RM: I’ve always been a Nikon shooter. When I started, I used an SLR Nikon F55, which my dad chose for me. Once you’ve got one system on the go, you’re never really going to change because you start building up a collection of glass for those cameras. So, I’m a Nikon shooter to this day, which is great because I’m now an official ‘Nikon Creator’, which is a really nice deal where they give me free stuff – they’re lovely to me! It was a really organic, natural partnership to work with them.
When I’m touring with a band, and I’m shooting concerts, it’s quite different from when I’m shooting portraits at home. I use a three-lens system that I always have in my bag: 24-70mm, 12-24mm, and 70-200mm. Those are my three main lenses as a concert photographer that I use with my Z8 camera. I also use the same system on my D6 camera, because I’m a very reluctant mirrorless shooter. I still love to shoot with mirror, and I’m finding it very hard to transition. Of course, with the addition of video to my career these days, I’ve had to change things up a little bit – again, very, very reluctantly.
I also have a plethora of other cameras that I won’t get rid of! For parties, for socialising, just for the craic, when I’ve clocked off my real job and I’m just me again, I’ll use the Instax range. Every type of Instax and Polaroid that exists, I own.
When I’m shooting in work, for shows and everything, I would use Adobe Lightroom and Photoshop at the same time for edits. The turnaround is just so quick; you literally finish the show at 11pm and you’re supposed to have the images turned around within an hour. So, I get straight back on the tour bus and import into Lightroom, and then I might have shot three to five thousand images a night. So, I just make my selections really quickly, do some basic exposure adjustments, and then move onto Photoshop for any larger edits.

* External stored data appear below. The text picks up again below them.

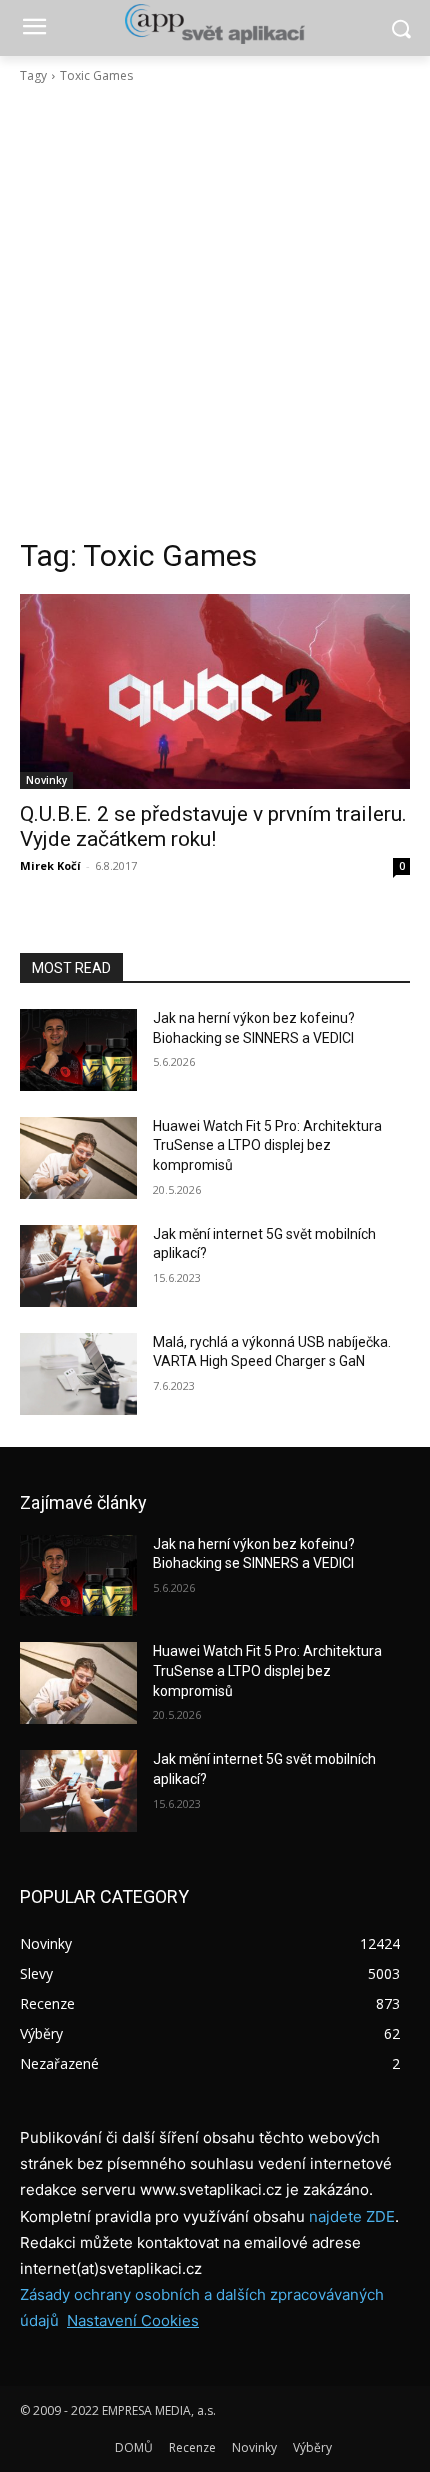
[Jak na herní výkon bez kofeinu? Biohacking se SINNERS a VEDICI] (78, 1050)
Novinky (46, 780)
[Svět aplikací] (215, 24)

The things I get to spend a little more time on – my personal work, like my upcoming show ‘Her, Allure’ at Photo Museum Ireland (15 to 19 October) – involve a completely different process. It’s lovely and slow and detailed and meticulous and laborious in a great way; I can really take my time and mull over each image. I’ve been editing that show while I’ve been on the road with Hozier during his North America tour. I’ve been editing on my days off in hotel rooms, setting up my sketches for how I want the exhibition layout to look, and getting a real grasp on the scale and size by putting up neon tape, signs and images. The house-keeping staff probably thought I was deranged! But I just really needed that space to visualise how people are going to see it in the gallery. So those are my two extremely different workflows.
TP: As AI technology grows more ubiquitous, including Apple’s new AI photo editor tool, how do you think photographers will convey authenticity and originality to their audiences going forward?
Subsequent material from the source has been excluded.